- [ACTIVITY] An exact copy of every record, without the pictures, is what should come back.
SOURCE MATERIAL START
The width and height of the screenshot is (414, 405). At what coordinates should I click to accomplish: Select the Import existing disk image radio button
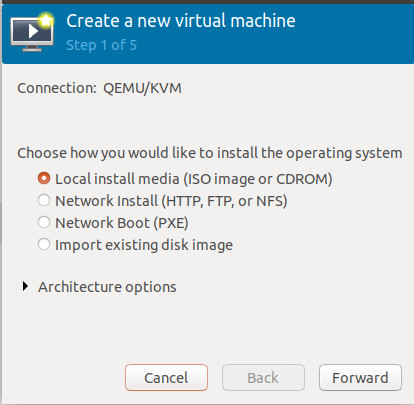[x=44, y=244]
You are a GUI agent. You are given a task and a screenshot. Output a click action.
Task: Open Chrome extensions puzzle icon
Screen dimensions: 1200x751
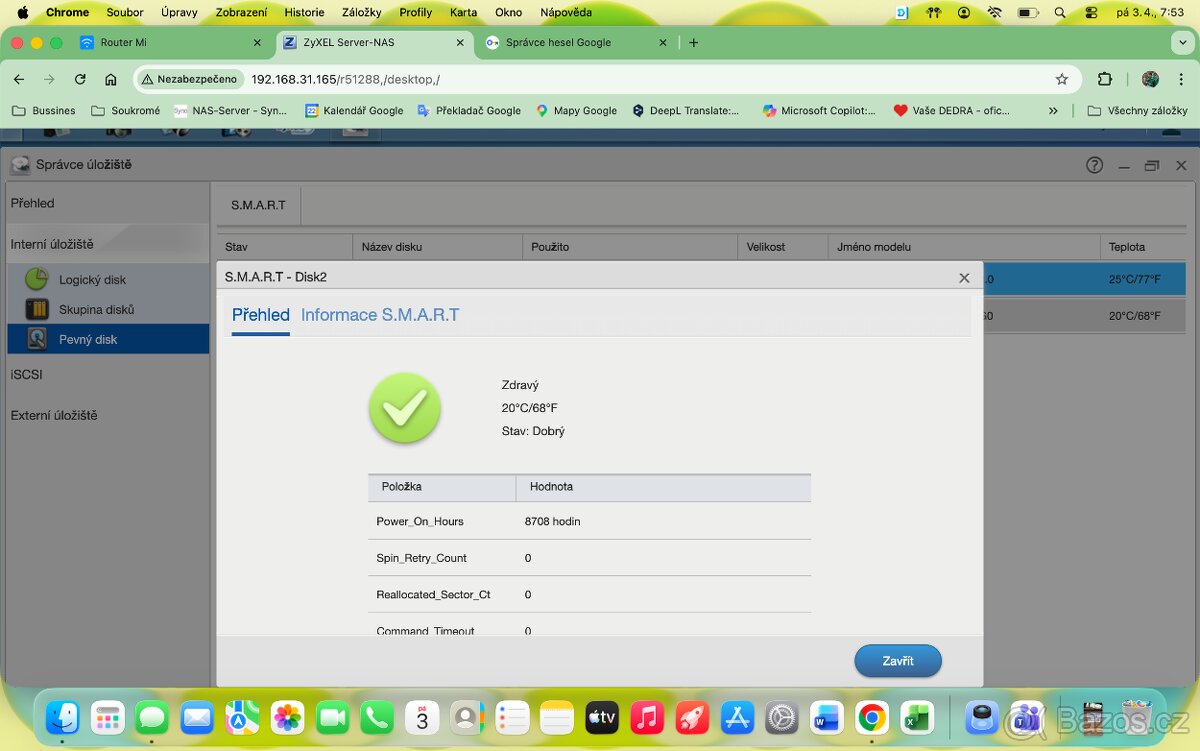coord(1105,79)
SOURCE MATERIAL END
- [PROBLEM SOLUTION]
The width and height of the screenshot is (414, 405). At what coordinates should I click to accomplish: Select the Import existing disk image radio button
[x=44, y=244]
You are a GUI agent. You are given a task and a screenshot. Output a click action.
Task: Open Chrome extensions puzzle icon
Screen dimensions: 1200x751
coord(1105,79)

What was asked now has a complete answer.